Phosphodiesterase-5 inhibitors have distinct effects on the hemodynamics of the liver

The NO--cGMP system plays a key role in the regulation of sinusoidal tonus and liver blood flow with phosphodiesterase-5 (PDE-5) terminating the dilatory action of cGMP. We, therefore, investigated the effects of PDE-5 inhibitors on hepatic and systemic hemodynamics in rats. Hemodynamic parameters were monitored for 60 min. after intravenous injection of sildenafil and vardenafil [1, 10 and 100 microg/kg (sil1, sil10, sil100, var1, var10, var100)] in anesthetized rats. Cardiac output and heart rate remained constant. After a short dip, mean arterial blood pressure again increased. Systemic vascular resistance transiently decreased slightly.
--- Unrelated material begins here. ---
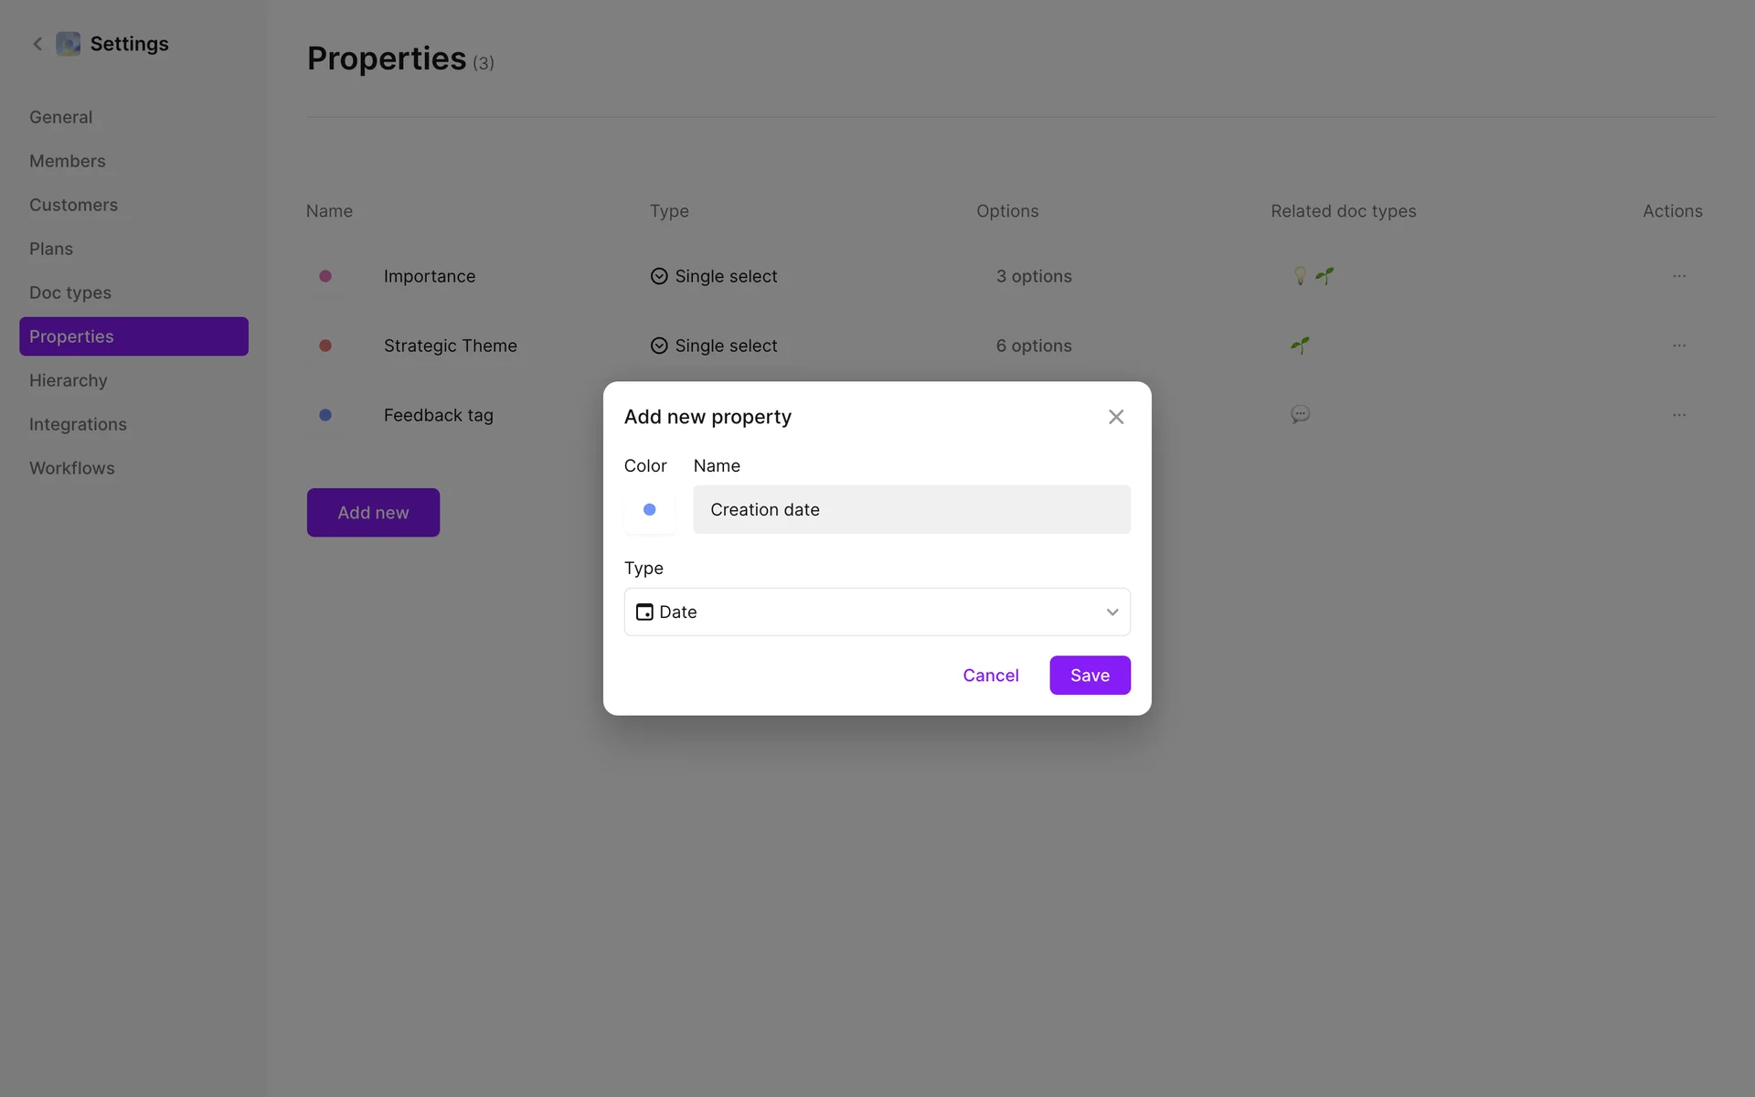This screenshot has width=1755, height=1097.
Task: Expand the Type dropdown showing Date
Action: click(876, 612)
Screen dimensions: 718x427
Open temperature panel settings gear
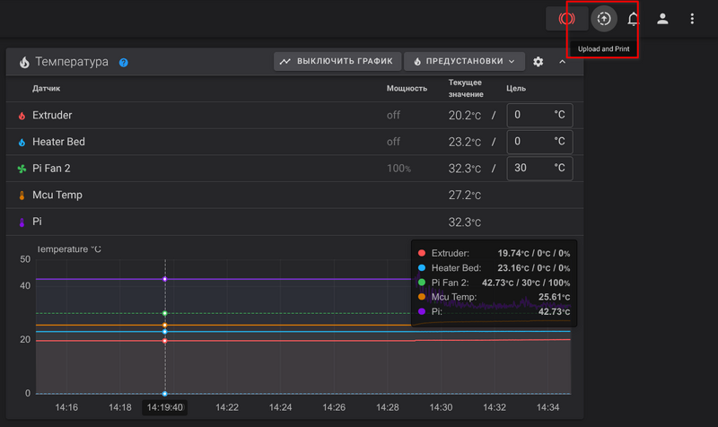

Changes in hepatic hemodynamic parameters started after few minutes and continued for at least 60 min. Portal (var10 -31%, sil10 -34%) and hepatic arterial resistance (var10 -30%, sil10 -32%) decreased significantly (p < 0.05). At the same time portal venous (var10 +29%, sil10 +24%), hepatic arterial (var10 +34%, sil10 +48%), and hepatic parenchymal blood flow (var10 +15%, sil10 +15%) increased significantly (p < 0.05). The fractional liver blood flow (total liver flow/cardiac output) increased significantly (var10 26%, sil10 23%). Portal pressure remained constant or tended to decrease. 10 microg/kg was the most effective dose for both PDE-5 inhibitors. Low doses of phosphodiesterase-5 inhibitors have distinct effects on hepatic hemodynamic parameters. Their therapeutic use in portal hypertension should therefore be evaluated.